Highlights of the Companies Bill, 2008

Following are the highlights of the Companies Bill 2008 - Accounts and Audit:
  1. Central government can now direct companies under investigation to maintain their books of accounts for a period exceeding 8 years.
  2. The requirement of mens rea for penal provisions has been removed.
  3. The definition of 'financial statements' now includes Cash Flow Statement
  4. The definition of 'financial year' makes it mandatory for all companies to follow a financial year ending on 31st March. Corporates can follow a different financial year only with the prior approval of the National Company Law Tribunal ('NCLT').
  5. A holding company is required to prepare consolidated financial statements for all subsidiaries. This requirement was hitherto applicable only for listed companies under the Listing agreement.
  6. A holding company need not append the annual reports of its subsidiaries with its own annual report.
  7. National Advisory Committee's scope has been enlarged to cover auditing standards.
  8. Financial statements can now be signed by the Chairman of the Board, if so authorised by the Board
  9. In case of a One Person Company, a single director can sign the Financial statements.
  10. Financial statements should be compulsorily approved at a Board meeting.
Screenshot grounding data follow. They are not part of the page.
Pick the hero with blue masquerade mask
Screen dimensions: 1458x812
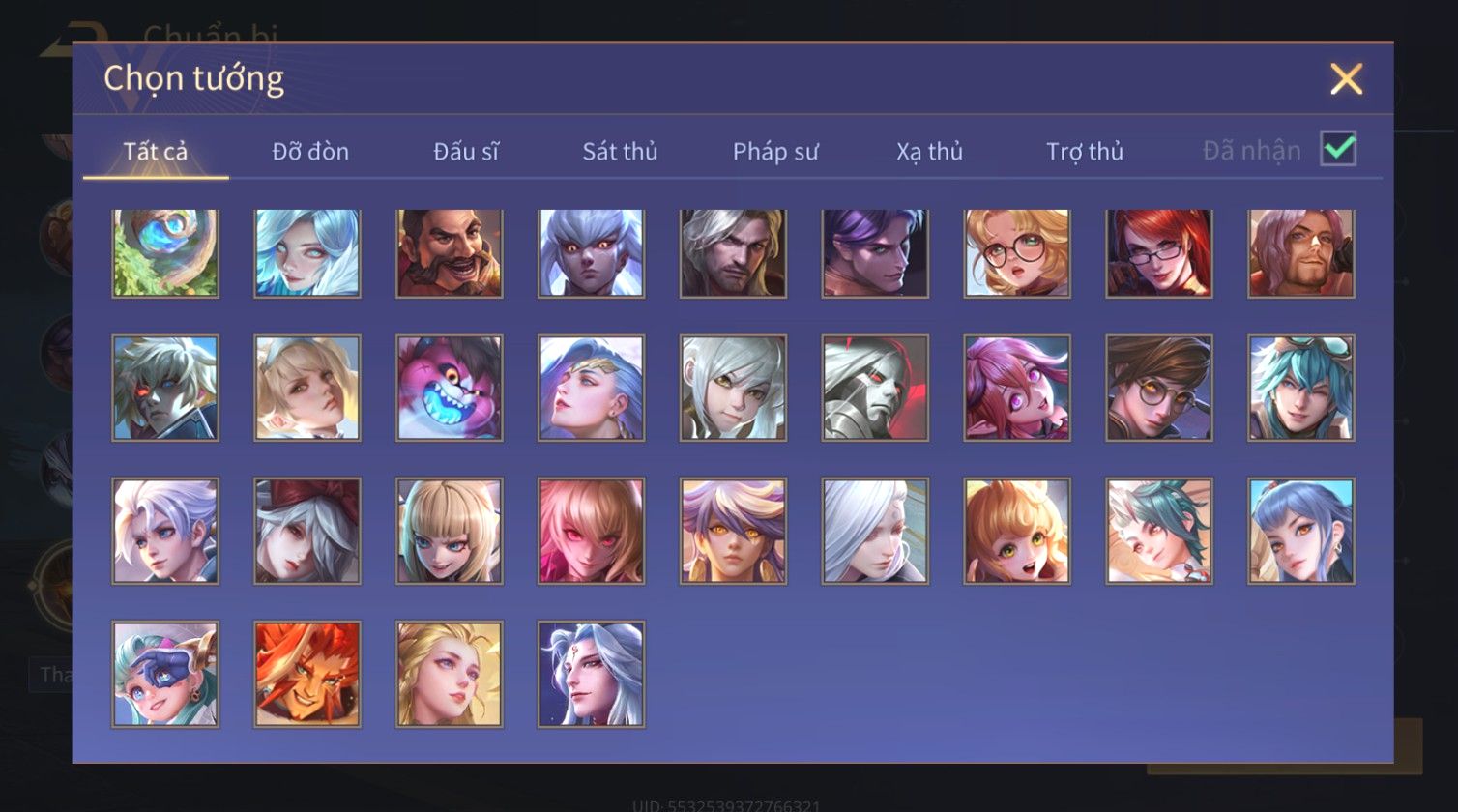click(165, 674)
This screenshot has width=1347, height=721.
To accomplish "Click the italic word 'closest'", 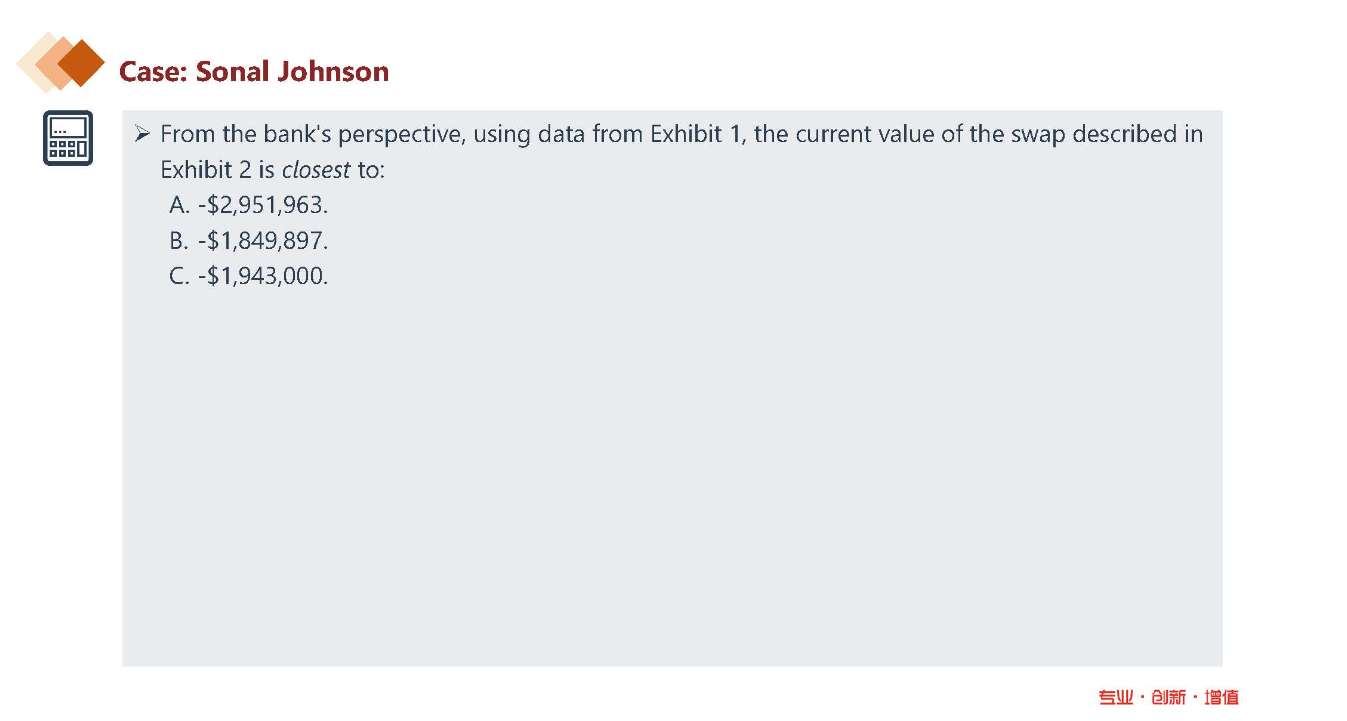I will 316,170.
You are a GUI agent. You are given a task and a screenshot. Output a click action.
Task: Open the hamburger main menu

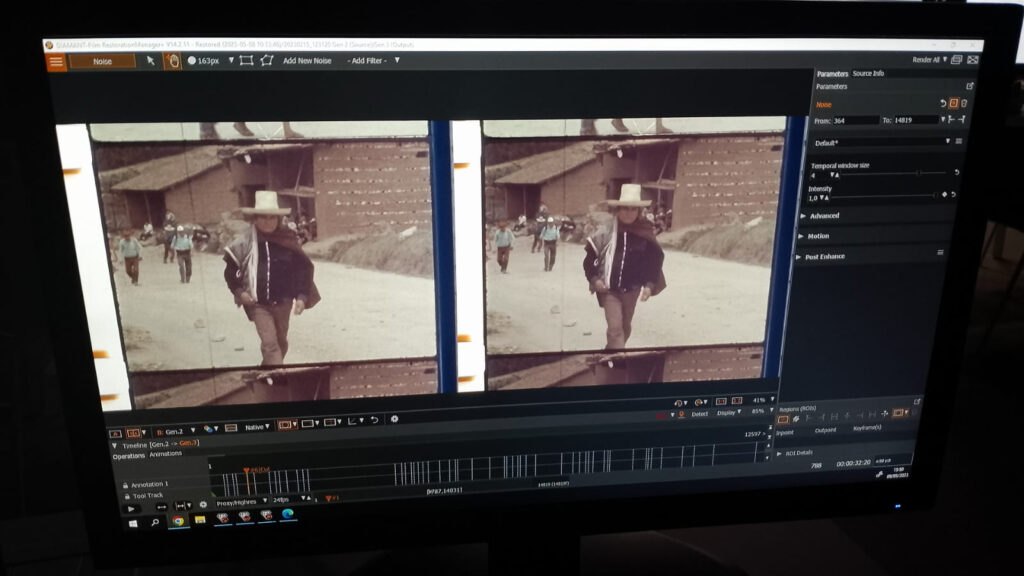click(x=56, y=61)
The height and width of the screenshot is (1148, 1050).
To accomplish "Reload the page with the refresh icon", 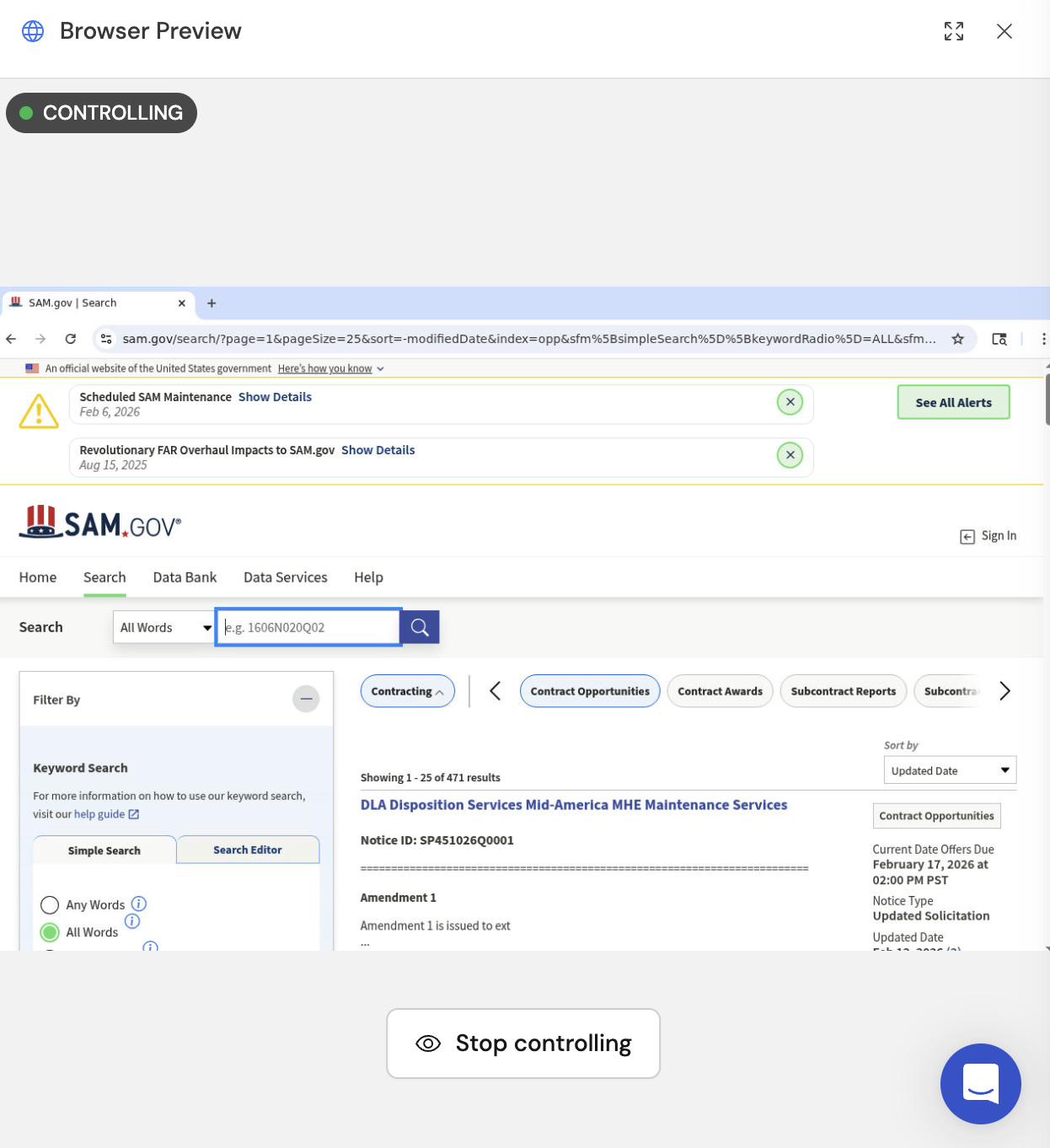I will tap(71, 338).
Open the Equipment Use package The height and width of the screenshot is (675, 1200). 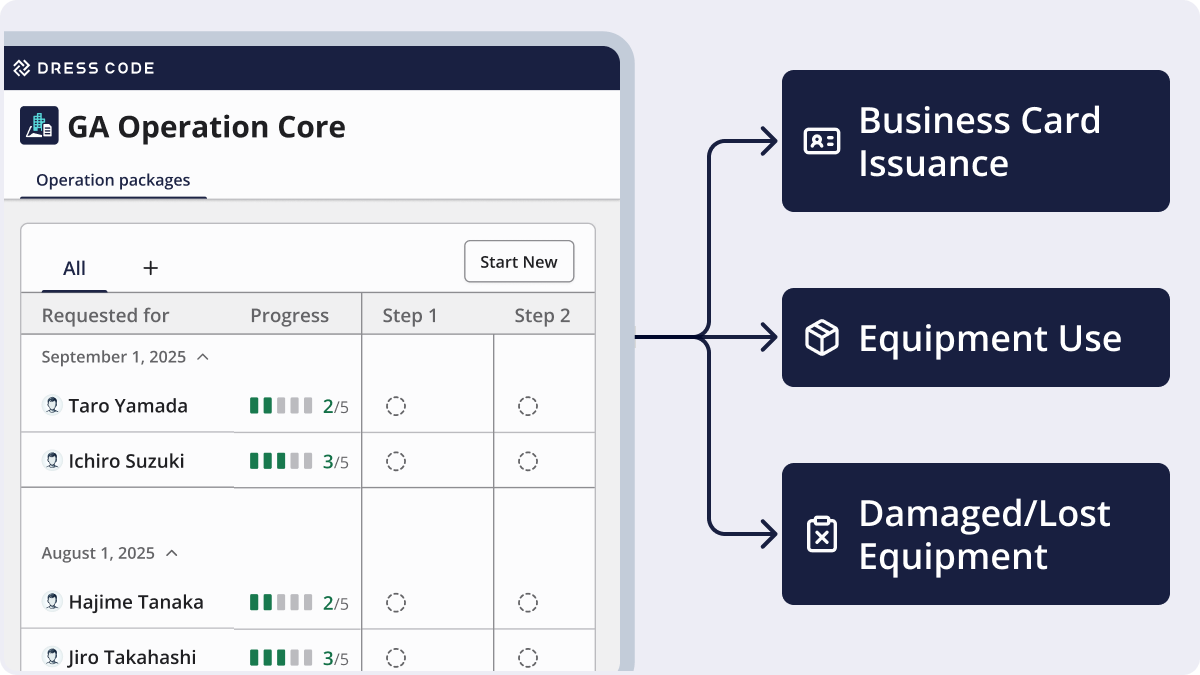[x=975, y=338]
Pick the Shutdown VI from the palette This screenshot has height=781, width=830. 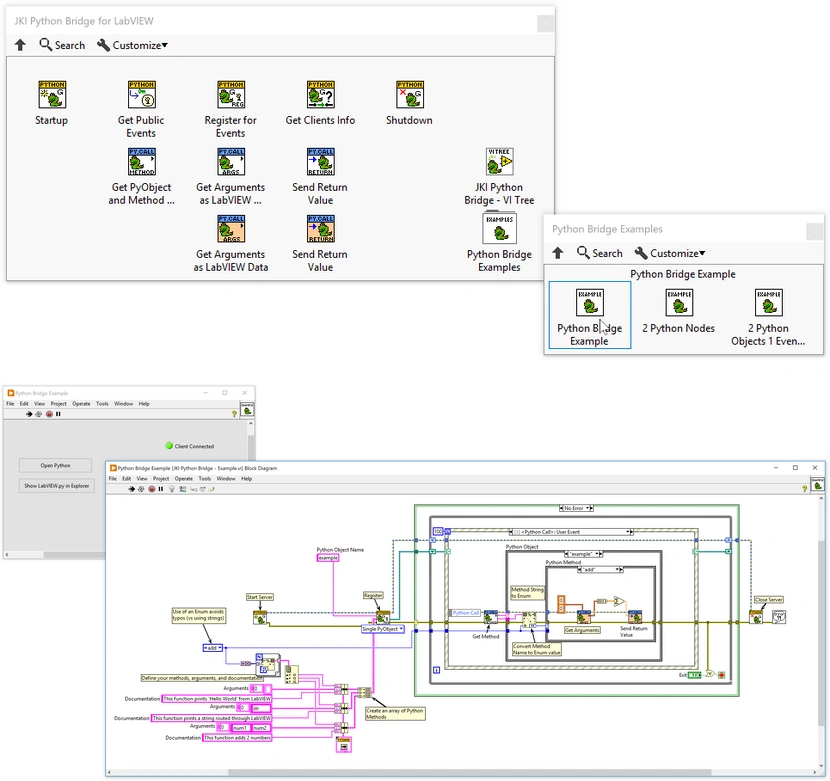coord(408,97)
Approval by Resolution by circulation is not permitted.
  11. For signing the Financial statements, if only one director is present in India, relaxation was provided under the old law. It is now proposed to remove the relaxation. This is probably because the directors abroad could use their digital signature for the purpose.
  12. Contents of the Directors report now include, inter alia, number of Board meetings, inter-corporate loans / guarantees / investments and related party contracts.
  13. Particulars of employees and energy conversation are not required to be given.
  14. Notice of AGM and other documents are now required to be sent to each of the joint shareholders irrespective of the person whose name appears first
  15. Notice of AGM must be mandatorily sent at least 21 days prior to the date of the meeting. AGM cannot be convened at a shorter duration even if it receives unanimous approval of members present and voting at the meeting.
  16. The existing section 224 requires a company to appoint at each AGM, an auditor or auditors. The new section 123(1) requires every company to appoint an individual or a firm as an auditor. Since the word "auditors is not present in the new provision, it could be literally interpreted that a company cannot appoint Joint auditors as the legislature has deliberately dropped the word "auditors". On the other hand, could be argued that such an interpretation is absurd and not intended by the legislature. The General Clauses Act states that singular includes plural and hence the word "auditor" under the new provision should be interpreted as 'auditor or auditors'.
  17. The onus of informing the ROC the fact of appointment of an auditor has been shifted from the auditor to the company. Company should now inform the above fact within 15 days from the date of the AGM. This information is required to be filed for every appointment or reappointment of the auditor.
  18. Time limit has been set for the CAG to appoint the auditors of a Government company.
  19. Section 224A regarding appointment of auditors by special resolution has been scrapped
  20. Casual vacancy in the office of an auditor arising due to resignation can be filled by the Board subject to approval by the general meeting within 3 months.
  21. If the AGM fails to appoint the auditor, the retiring auditor could continue to act as an auditor. The power of the Central Government to appoint an auditor in such as case has been withdrawn.
  22. Removal of an auditor or appointment of an auditor in place of one retiring now mandatorily requires a special resolution.
  23. NCLT empowered to remove an auditor in case of fraud or collusion.
  24. A CA firm registered as a Limited Liability Partnership ('LLP') acquires the status of a body corporate. Such a firm, it appears, would be disqualified from being appointed as an auditor of a company in the absence of an enabling provision.
  25. No bar on auditor's relatives having business relationship with the company.
  26. Notwithstanding the mode of appointment, auditor's remuneration shall be fixed by the company in the general meeting.
  27. Auditor to have the right of access of books of subsidiary company for the purposes of consolidation.
  28. Auditing standards have been made mandatory.
  29. Auditors report shall inter alia include observations and comments on the adverse functioning of the company and on accounts maintenance and connected matters
  30. The new law requires that only the statutory auditor can sign or certify the Auditor's report or any other document of the company. From a plain reading of the new provision, it appears that the company can get certification for its any requirement only from the statutory auditors.
  31. Section 127 provides a negative list of 8 services that the auditor cannot provide to the company.
  32. The auditor is now entitled as well as obligated to attend the general meetings unless exempted by the company.
  33. The provisions for imprisonment have now been provided for contravention by the auditor.
  34. Section 233A relating to special audit has been deleted.
  35. Infrastructure companies are required to maintain cost records
  36. Only a Cost Accountant can be appointed as a Cost Auditor. Earlier even a Chartered Accountant could be so appointed.
  37. Central Government approval for appointment of a cost auditor is no longer required.
  38. The new law does not provide for the power of the Central Government to direct the circulation of the cost audit report to the members.